Vous ne me croyez pas ? Le réacteur central se rallume après des années d’hibernation sur « Love Like a Sunset Part I ». Des sons de machines organiques, une mélodie qui se réveille peu à peu, à mesure que les voyants ne se rallument sur les consoles poussiéreuses, les uns après les autres, nous poussant dans une marche galactique vers le Soleil. A toute allure, faisant la course avec les protons. On jurerait cette piste échappée de la magnifique bande originale du film « Sunshine ». La suite de cet interlude instrumental qu’est « Love Like a Sunset Part II » retrouve son équipage humain à la barre, réveillés par la chaleur du Soleil, et chantant ce coucher de soleil, qui sait ? Peut-être le dernier ?

« Lasso » laisse toute l’envergure et la distance nécessaire aux musiciens pour s’exprimer, que ça soit la batterie facétieuse, la basse tendue ou la guitare acide des Laurent Brancowitz et autres Christian Mazzalai. Des français savent jouer et mettre en scène leur talent. Je ne suis pas blasé, et c’est réconfortant. « Rome » revient vers des territoires connus par les fans du groupe. Quel endroit de plus romantique que Rome, la ville millénaire qui a vu passer Nerval, Stendhal et les plus grands romantiques de l’histoire française y venir s’y prosterner et clamer sa beauté. Son charme désuet de capitale d’empire patricienne, celui de son colisée et de ses mille fontaines de marbre blanc. Tous ces échos dégradés et ces réverbérations sonnent comme les battements de votre cœur et les sons de vos pas dans les catacombes. Toujours de cette légèreté faite de dentelles brodées.

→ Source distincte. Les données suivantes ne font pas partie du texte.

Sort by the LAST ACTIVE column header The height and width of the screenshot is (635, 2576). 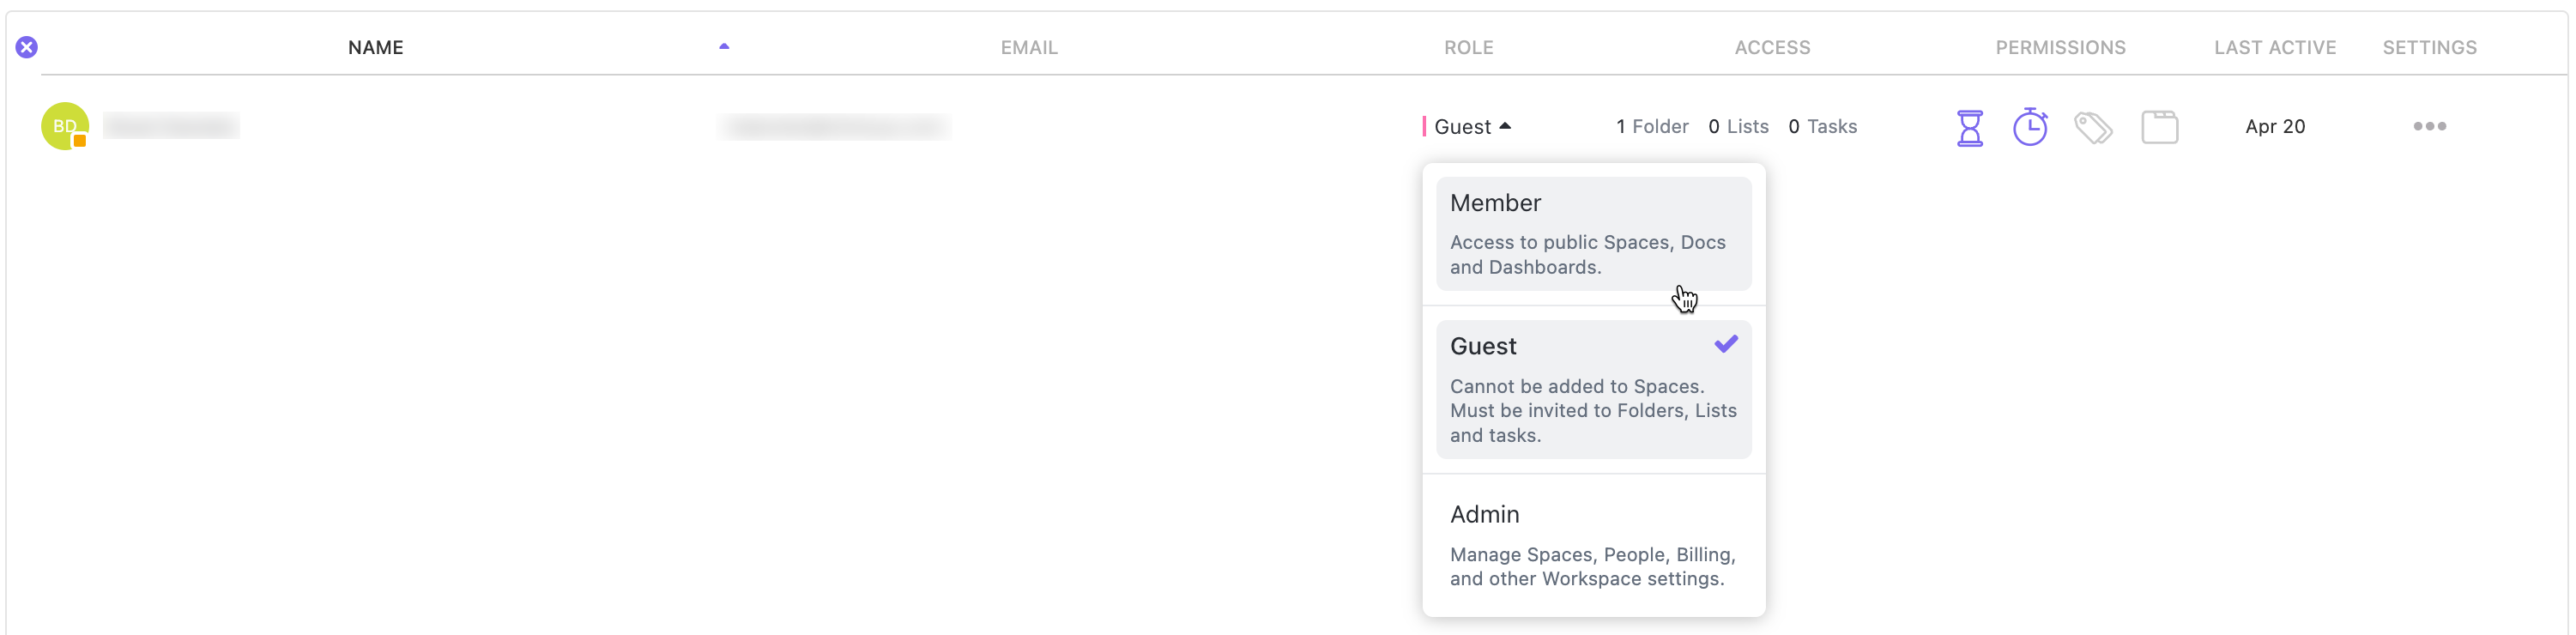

« Countdown » la chanson suivante débute comme une création de My Bloody Valentine, charpentée par ces sons de claviers perdant complètement mon pauvre cerveau, baignant dans cette vapeur moderne et éthérée. J’incrimine personnellement Air et Daft Punk pour cette ambiance de sons rétro-futuristes assumés. Même si les rythmes se cassent et se syncopent, tous les efforts des musiciens pour saboter l’effort collectif que constitue cet album sont vains. Les thèmes restent les même, le temps, la vérité et la solitude comme autant d’états d’âmes obsédants qui s’envolent et se suspendent dans les airs avec la dernière explosion de clavier.

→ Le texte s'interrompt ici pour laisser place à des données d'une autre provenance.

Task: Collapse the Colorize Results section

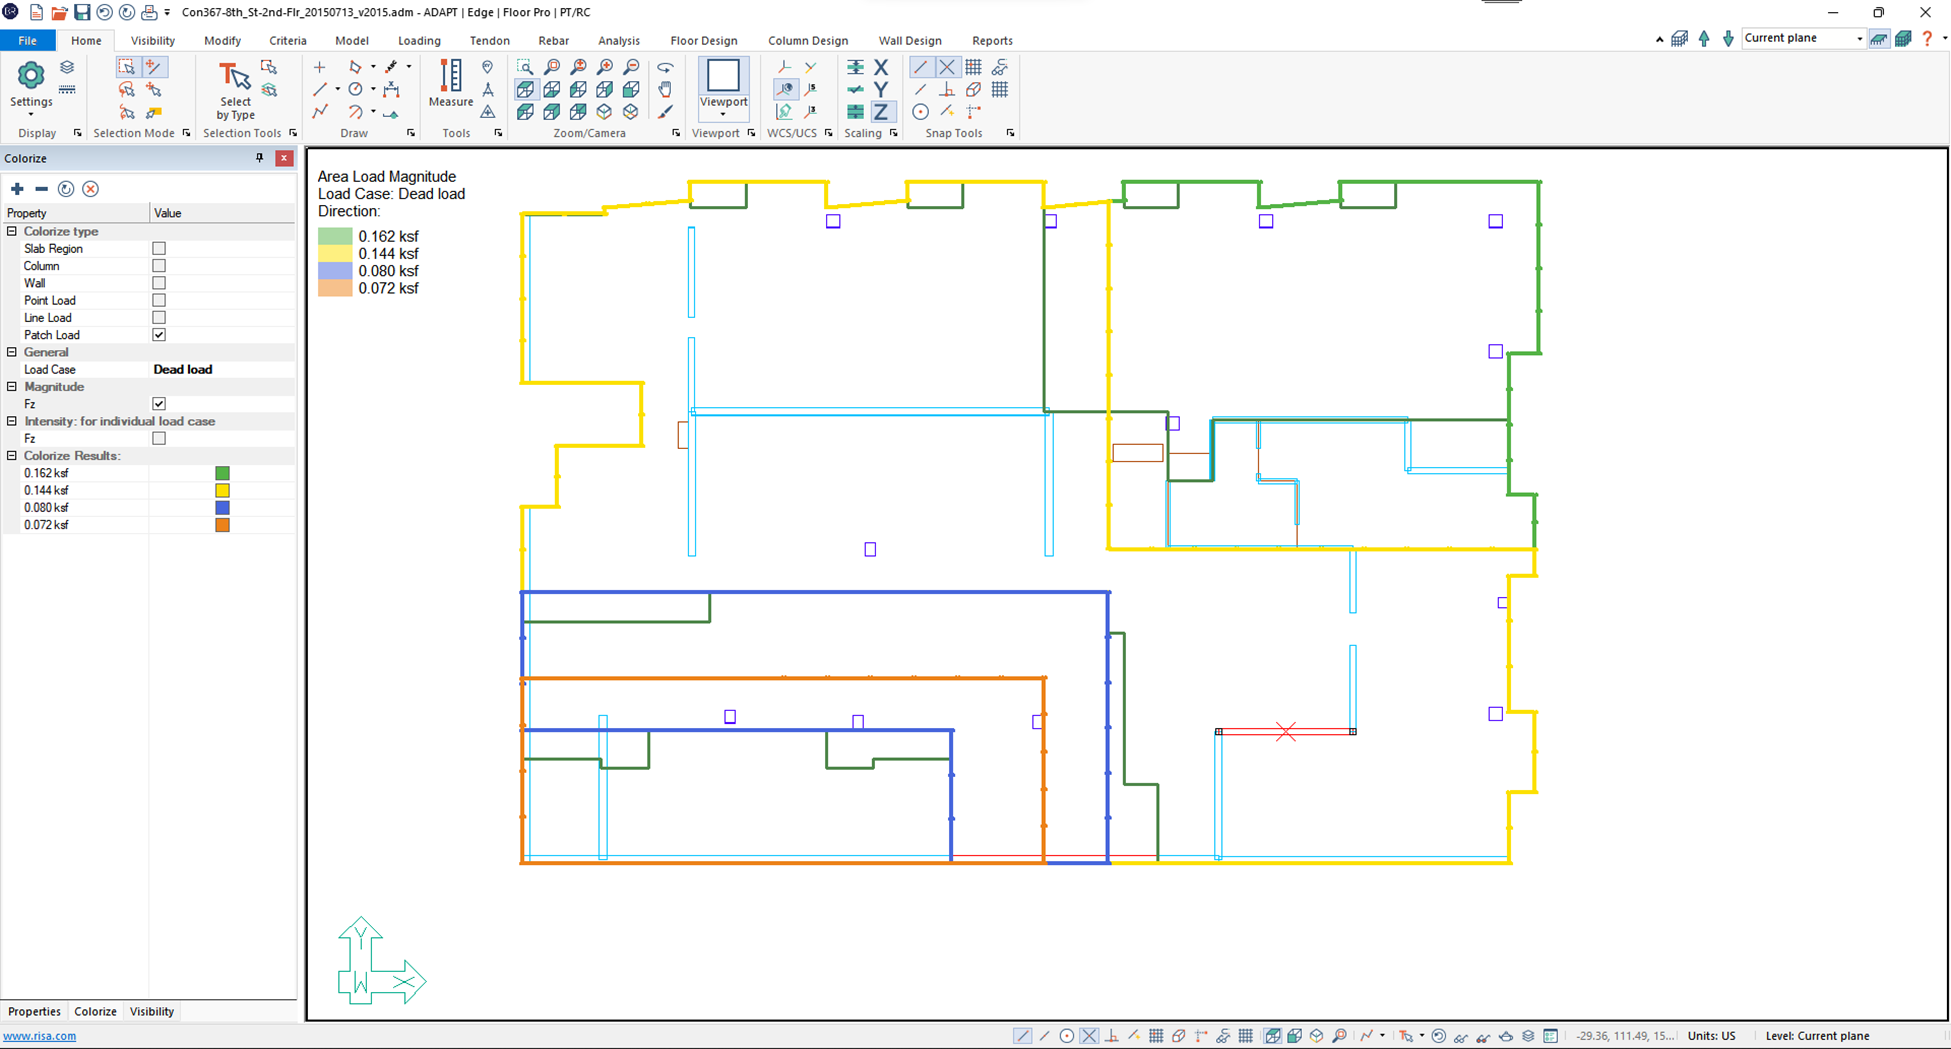Action: click(12, 456)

Si les influences de Daft Punk période « Aerodynamics » étaient clairement visibles, elles percent les oreilles dans « Girlfiend », dans les sonorités futuristes rondes certes, mais aussi dans la manière de passer sur la guitare un traitement funky. Croisé avec de la pop et des tunnels d’electonica (je ne sais pas exactement ce que ça veut dire, mais je trouve que ça sonne bien) qui donnent aux morceaux cette fluidité mélodique remarquable.

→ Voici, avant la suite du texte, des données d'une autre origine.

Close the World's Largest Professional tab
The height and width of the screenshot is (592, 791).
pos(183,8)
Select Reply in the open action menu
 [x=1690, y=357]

Le bal se clôt sur un titre proverbial « Armistice » un mot cher aux imaginaires collectifs français. La fin en somme du bombardement, pictural comme musical qu'a constitué cet album. La bataille est terminée, bouleversée et indécise jusqu'à ses derniers tressaillements. Les derniers moments de bruits et de fureur suspendus au milieu du silence. Comme ces instruments qui vont et qui viennent, avec leurs rengaines morbides et répétitives, dans un vacarme assourdissant jusqu'au silence télégraphique, lancinant et suprême.

Voilà mes amis, le hussard du rock est à terre, anéanti par sa dernière charge. Le sabre sali par la boue du champ de bataille, hébété par le fracas mille fois répété de la chair et du fer. Fourbu par tant de cavalcades et de charges aussi vaines que désespérées. Il lève à présent les yeux au ciel, ébloui par le soleil d'Austerlitz. Et il finit enfin par se rendre compte que c'est de ce celui ci que l'on forge les plus belles gloires.

Oui, décidément, l'empereur n'avait pas menti.